The Greeks did not hesitate to use the answer of Spartan King Leonidas and his
“300” at the pass of Thermopylae in 480 B.C. to the surrender proposals from the
invading armies of the Persian Empire – “Molon Lave” (“Come and get them [our
weapons]”). The Hellenic Army screening units at the Greek-Albanian frontier
went on alert, and the Italian Army commenced shelling the Greek positions at 5:30 a.m. Greece had entered
World War II. On October 28, 1940, 135,000 Italian troops with the support of 450 combat aircraft and ethnic
Albanian contingents attacked the front line units of the Hellenic Army that numbered only 35,000 men. The
Royal Hellenic Air Force (RHAF) had an inventory of only 100 relatively modern fighters and bombers. What
the Greek forces lacked in war materiel, they made up with courage, self-sacrifice, and their expertise in
mountain fighting. The Hellenic Army units successfully repelled the Italian invasion and counterattacked
deeply into southern Albania capturing cities and towns with sizeable Greek ethnic population, e.g., Koritsa
(Korce) and Argyrokastro (Gjirokaster). The Greek victories against the Axis became an international
inspiration. The Italian defeats, and the British military presence in Greece caused consternation for Adolph
Hitler, the Fuhrer of Nazi Germany and upset his plans for the invasion of the Soviet Union. He soon decided
to invade Greece and Yugoslavia. Not less than 700,000 German troops entered the Balkans by the end of
March 1941 with modern armor, artillery, and substantial Luftwaffe air support. The Hellenic Army had
reached its peak strength of 300,000 men (double the strength of the regular U.S. Army at that time), and a
British Commonwealth contingent had landed in Greece. On April 6, 1941, Palm Sunday of the Greek
Orthodox Christian Easter, Nazi Germany struck Greece and Yugoslavia. Despite the resistance of the Hellenic
Army at the Greek-Bulgarian frontier, the collapse of Yugoslavia and the rapid advance of the German
formations soon outflanked the Greek defenses in Macedonia, and caused a fighting withdrawal for the British
units from continental Greece. On April 27, 1941 German units entered Athens and raised the Nazi Swastika on
the rock of the Acropolis. On May 20, 1941, German parachute and glider troops invaded the Greek island of
Crete. Despite the efforts of the British Commonwealth, Hellenic Army, and Cretan civilian defenders, Crete
fell.
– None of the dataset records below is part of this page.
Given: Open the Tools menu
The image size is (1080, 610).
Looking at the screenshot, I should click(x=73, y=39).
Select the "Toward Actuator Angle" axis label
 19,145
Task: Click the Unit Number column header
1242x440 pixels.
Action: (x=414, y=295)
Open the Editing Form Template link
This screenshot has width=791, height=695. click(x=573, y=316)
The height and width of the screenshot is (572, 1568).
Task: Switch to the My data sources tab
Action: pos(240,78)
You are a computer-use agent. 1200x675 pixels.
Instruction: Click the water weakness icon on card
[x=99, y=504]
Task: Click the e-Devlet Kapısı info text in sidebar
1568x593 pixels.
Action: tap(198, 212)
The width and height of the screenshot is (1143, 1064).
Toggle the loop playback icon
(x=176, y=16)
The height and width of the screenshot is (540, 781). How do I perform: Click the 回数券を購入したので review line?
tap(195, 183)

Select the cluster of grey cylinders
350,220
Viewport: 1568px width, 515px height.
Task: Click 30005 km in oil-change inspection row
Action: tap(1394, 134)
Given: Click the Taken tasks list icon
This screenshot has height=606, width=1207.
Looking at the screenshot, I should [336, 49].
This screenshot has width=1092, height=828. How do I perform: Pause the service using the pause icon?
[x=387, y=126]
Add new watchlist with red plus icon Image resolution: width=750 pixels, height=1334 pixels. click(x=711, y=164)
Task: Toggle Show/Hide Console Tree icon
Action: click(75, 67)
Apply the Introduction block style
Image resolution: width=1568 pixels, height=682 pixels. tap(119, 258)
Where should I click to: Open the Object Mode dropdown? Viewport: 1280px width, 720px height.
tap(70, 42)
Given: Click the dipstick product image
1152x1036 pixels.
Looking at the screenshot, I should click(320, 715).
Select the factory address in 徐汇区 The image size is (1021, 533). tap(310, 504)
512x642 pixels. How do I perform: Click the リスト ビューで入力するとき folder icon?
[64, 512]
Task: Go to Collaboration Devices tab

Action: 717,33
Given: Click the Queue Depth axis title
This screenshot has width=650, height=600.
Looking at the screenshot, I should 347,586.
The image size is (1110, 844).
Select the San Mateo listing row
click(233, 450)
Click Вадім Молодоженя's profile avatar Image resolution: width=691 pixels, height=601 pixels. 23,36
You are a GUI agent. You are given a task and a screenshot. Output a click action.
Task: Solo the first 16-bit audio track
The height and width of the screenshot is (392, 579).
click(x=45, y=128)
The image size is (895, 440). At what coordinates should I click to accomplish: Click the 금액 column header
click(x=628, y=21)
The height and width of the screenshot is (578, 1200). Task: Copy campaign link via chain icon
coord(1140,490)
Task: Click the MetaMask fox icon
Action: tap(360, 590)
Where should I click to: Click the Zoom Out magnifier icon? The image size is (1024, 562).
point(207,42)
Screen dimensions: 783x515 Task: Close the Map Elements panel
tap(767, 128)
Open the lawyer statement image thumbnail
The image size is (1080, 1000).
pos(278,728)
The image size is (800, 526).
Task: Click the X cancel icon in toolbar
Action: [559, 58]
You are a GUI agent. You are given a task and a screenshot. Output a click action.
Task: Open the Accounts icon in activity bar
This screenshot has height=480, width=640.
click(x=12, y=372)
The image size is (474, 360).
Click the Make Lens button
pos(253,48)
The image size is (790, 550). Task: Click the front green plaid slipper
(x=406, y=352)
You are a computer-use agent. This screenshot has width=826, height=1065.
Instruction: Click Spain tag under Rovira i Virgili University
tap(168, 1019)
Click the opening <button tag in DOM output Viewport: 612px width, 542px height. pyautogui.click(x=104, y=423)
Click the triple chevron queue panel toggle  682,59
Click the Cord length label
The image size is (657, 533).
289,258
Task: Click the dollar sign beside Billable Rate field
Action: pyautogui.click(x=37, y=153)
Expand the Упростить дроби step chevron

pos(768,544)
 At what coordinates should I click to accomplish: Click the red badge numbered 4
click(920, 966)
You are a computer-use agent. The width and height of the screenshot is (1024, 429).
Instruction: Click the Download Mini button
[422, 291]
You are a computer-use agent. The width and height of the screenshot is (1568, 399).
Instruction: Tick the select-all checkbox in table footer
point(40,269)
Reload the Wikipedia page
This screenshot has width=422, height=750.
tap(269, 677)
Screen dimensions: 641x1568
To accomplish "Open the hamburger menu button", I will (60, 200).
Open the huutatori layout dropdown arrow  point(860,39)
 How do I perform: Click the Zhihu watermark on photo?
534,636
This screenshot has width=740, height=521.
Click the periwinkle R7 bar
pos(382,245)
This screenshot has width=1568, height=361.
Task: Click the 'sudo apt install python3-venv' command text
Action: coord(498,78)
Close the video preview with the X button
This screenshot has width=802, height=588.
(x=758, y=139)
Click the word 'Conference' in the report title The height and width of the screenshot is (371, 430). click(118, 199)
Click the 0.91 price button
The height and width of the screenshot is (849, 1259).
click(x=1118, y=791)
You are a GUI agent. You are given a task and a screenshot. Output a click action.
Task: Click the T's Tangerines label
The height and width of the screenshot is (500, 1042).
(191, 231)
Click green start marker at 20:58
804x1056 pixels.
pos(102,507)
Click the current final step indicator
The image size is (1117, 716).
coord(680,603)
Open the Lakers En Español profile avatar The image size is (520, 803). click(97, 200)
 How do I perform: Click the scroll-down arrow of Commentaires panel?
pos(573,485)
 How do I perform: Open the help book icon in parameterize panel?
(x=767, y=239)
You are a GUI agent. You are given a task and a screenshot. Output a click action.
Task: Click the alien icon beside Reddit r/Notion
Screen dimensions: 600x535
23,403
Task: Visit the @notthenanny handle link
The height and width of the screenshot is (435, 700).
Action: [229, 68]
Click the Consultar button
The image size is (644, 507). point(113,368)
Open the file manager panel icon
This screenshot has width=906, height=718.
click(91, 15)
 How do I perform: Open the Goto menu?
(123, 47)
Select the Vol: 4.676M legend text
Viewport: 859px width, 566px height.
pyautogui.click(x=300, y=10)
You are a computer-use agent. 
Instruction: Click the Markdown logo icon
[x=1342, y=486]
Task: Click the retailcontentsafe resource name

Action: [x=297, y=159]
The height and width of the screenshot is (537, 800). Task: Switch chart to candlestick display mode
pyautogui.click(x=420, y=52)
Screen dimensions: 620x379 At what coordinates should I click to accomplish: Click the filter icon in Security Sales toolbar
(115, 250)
The Greek resistance to the Nazi onslaught had delayed the German invasion of the Soviet Union for a
crucial period of 56 days. The Greek government and the armed forces in exile continued the fight. The small
Royal Hellenic Navy fought from its new base in Alexandria, Egypt, the city of Alexander the Great. Greek
units soon joined the fight with the British 8th Army against the German and Italian armies in North Africa and
later in Italy. The first act of resistance in occupied Greece was the brazen theft of the Nazi flag from the rock
of the Acropolis by Manolis Glezos and Apostolos Santas. Armed national resistance movements soon took
hold both in rural and urban areas of Greece. British, Greek, and OSS Greek-American commandos assisted the
fight of the Greek resistance against the Axis. The Axis forces responded with the mass executions of
hostages,, the burning of towns and villages and the wholesale massacres of their inhabitants, e.g., Distomo,
Kalavryta, and Kandanos (Germany has refused to this day to pay reparations for the atrocities committed by
Nazi occupation forces in Greece). In individual acts of heroism the Greeks sheltered Allied personnel and their
fellow citizens of the Jewish faith. Archbishop Damaskinos ordered the issuance of false Greek Orthodox
Christian baptismal certificates to the Greek Jews. The Greeks even sheltered their former enemies when Italy
withdrew from the war in 1943 – events depicted in the film Captain Corelli’s Mandolin. The advances of the
Soviet armies in the Balkans obliged the German forces to evacuate continental Greece. On October 15, 1944 a
mixed Greek-British force sailed into Saronikos Gulf. On October 18, 1944, the Prime Minister George
Papandreou formally raised the Greek flag on the rock of the Acropolis. No less than 450,000 Greeks had
perished during the struggle of World War II from a population of approximately 7.000.000, and the economic
infrastructure of the country was devastated.